Marquesinas calientes

18 nov 2018 / 12:15 H.

Arquillos (Jaén). Esa es la respuesta de Ana Mari, una genial Inma Cuesta, cuando le preguntan que de dónde es en “Arde Madrid”, esa serie de la que tanto se habla que incluso se ha colado en las marquesinas de nuestros autobuses jiennenses al ritmo de “lo cortés no quita lo caliente”. Y no es una errata sin corregir. Aquellos locos años sesenta lo fueron solo para Ava Gardner envueltos en ese glamuroso blanco y negro con que Paco León nos acerca a un tiempo del que cuesta mucho sentir nostalgia si lo escudriñamos con ojos de realidad penosa, castrada, circunspecta y oscura de la “mid season” del franquismo. Pero para la Gardner la vida en España fue, como apunta el dicho de la marquesina, caliente y, con ella, la de ese “cuerpo de casa” que la rodea. Ana Mari, Manolo y Pilar, es decir, Inma Cuesta, Paco León y una tierna Anna Castillo, nos enseñan al pueblo que sueña con lo que no tiene y eso incluye una maraña de sexo que la mujer del momento tenía vedado por el régimen y sus advocaciones nacional-católicas. Las excelsas fiestas indiscriminadas con final feliz para “el animal más bello del mundo” fueron el pan nuestro de cada día durante la estancia de Ava en Madrid. Gitanos, taxistas, toreros o cualquier macho ibérico dispuesto a la faena fueron sus compañeros de cama, alcohol y despertar resacoso. Antológica es la famosa anécdota de la apuesta con Dominguín, que no aparece en la serie, en la que en un improvisado concurso de beber bourbon, el diestro y la estrella se retaron a ver quién aguantaba más bebiendo de un trago. Él se bebió un cuarto. Ella la botella entera. Los prebostes del régimen, claro está, desconfiaron de semejante río de libertad desbocada y es ahí donde la serie nos descubre que Ana Mari es una infiltrada de la Sección Femenina, representada por una peculiar Carmen Machi, para poner en conocimiento de la autoridad todo aquello que pudiera entenderse como “enredo comunista” en el entorno de la actriz.

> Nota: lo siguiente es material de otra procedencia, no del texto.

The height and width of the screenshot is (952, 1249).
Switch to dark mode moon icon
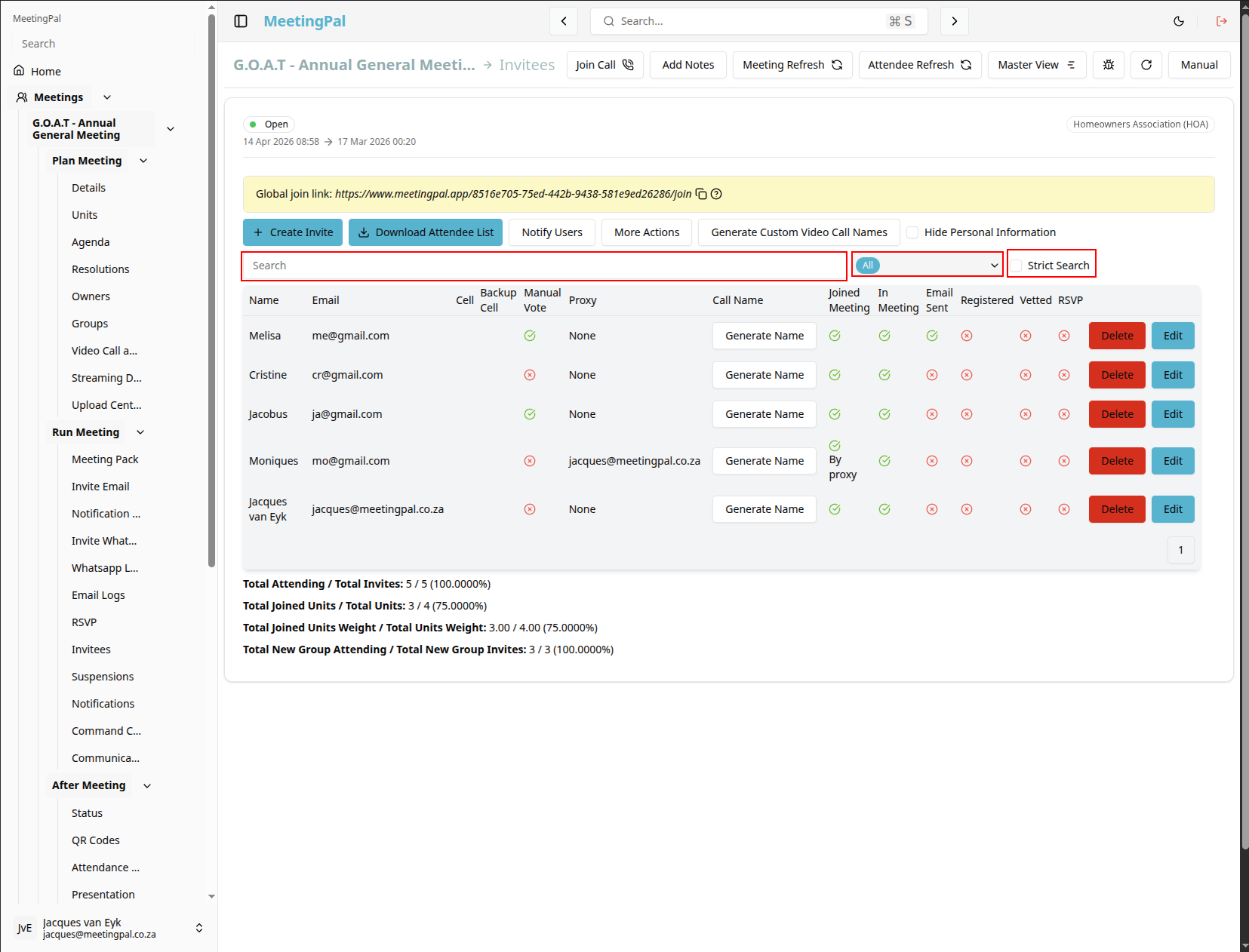(1179, 21)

Y así, en mitad de aquella represión, pobreza, autarquía y rodajes de la factoría Bronston como “55 días en Pekín”, Ava vivió su sueño español. Aquí pudo alejarse de las imposiciones del lejano Hollywood, nadar en botellas del alcohol y capear entre llamas de sexo emborrachado. Algo que Ana Mari, reprimida discípula de Pilar Primo de Rivera, va descubriendo con gozoso dolor y progresivo frenesí quizá como espejo de lo que el país iría viviendo lenta pero inexorablemente hasta alcanzar el éxtasis de una libertad imaginada. Aún hoy, paseando por Gran Vía, siempre me asalta el pensamiento de que, a la altura de Chicote, podría toparme con Ava Gardner, bourbon en mano, dispuesta como solo ella podría hacerlo, a incendiar Madrid.